UNLV’s new School of Medicine will be tackling our state’s doctor shortage by addressing some key infrastructure needs — such as creating more residency programs in local hospitals so its students really can stay here after they graduate — but it’s also working to turn those students into committed Nevadans.
“We wholeheartedly believe if our students develop relationships throughout our community from day one, it will influence their decision to stay in Nevada long term,” said Dr. Barbara Atkinson, the school’s planning dean. If all goes well with the accreditation process, the school could welcome its first class as soon as August 2017.
Here are three ways the school is designing its curriculum to promote those community ties:
1. Saving lives from the start
During their first six-weeks on campus, all students will attain certification as emergency medical technicians. “From the beginning, they will be providing trauma care in the homes and streets of Las Vegas,” Atkinson said.
2. Involved in the community
Students will spend several hours a week in a community service project of their choice during their first year and full month in year four.

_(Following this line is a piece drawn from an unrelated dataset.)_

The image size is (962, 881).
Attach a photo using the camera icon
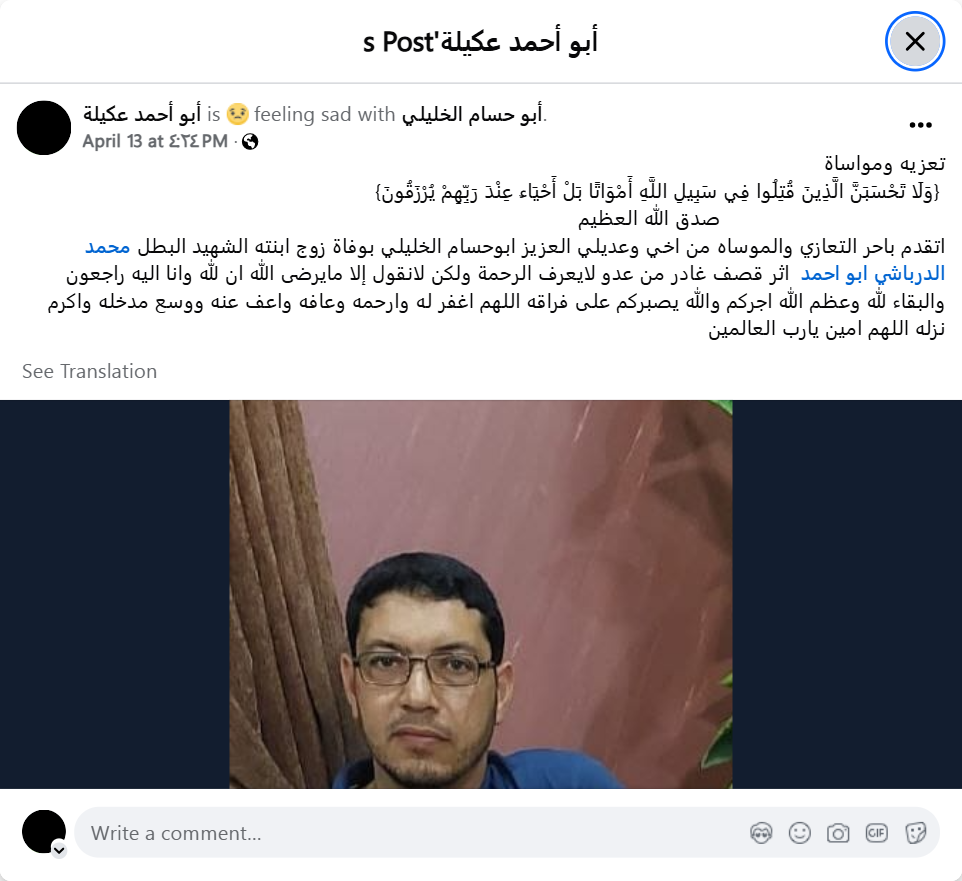pyautogui.click(x=838, y=833)
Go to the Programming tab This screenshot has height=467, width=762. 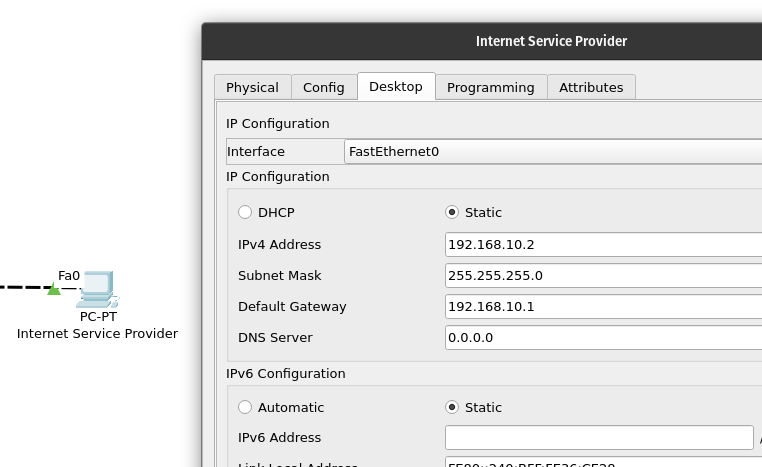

The school currently is developing ties with local faith-based and health service organizations, such as Opportunity Village, Lutheran Social Services, and Nathan Adelson Hospice, to set the groundwork for future programs. “In addition to academic achievement, we expect to attract a student body reflective of the diversity of Southern Nevada” Atkinson said. “We also want our students to demonstrate personal qualities of community activism, leadership, optimism, and dedication to serving their patients and their community.”
3. Building relationships
Students will spend almost a full year in clerkships so they get to know patients over time and start building relationships and networking with health care professionals in the Southern Nevada before they graduate. In a community clinic setting, they will experience firsthand how outpatient medicine integrates such specialties as family medicine, internal medicine, neurology, obstetrics and gynecology, pediatrics, psychiatry, and surgery. They’ll round out their year with intensive inpatient experiences in anesthesiology, internal medicine, and surgery. “This replaces the traditional block rotation model in which students learn one specialty at a time in a hospital setting and then move on,” Atkinson said.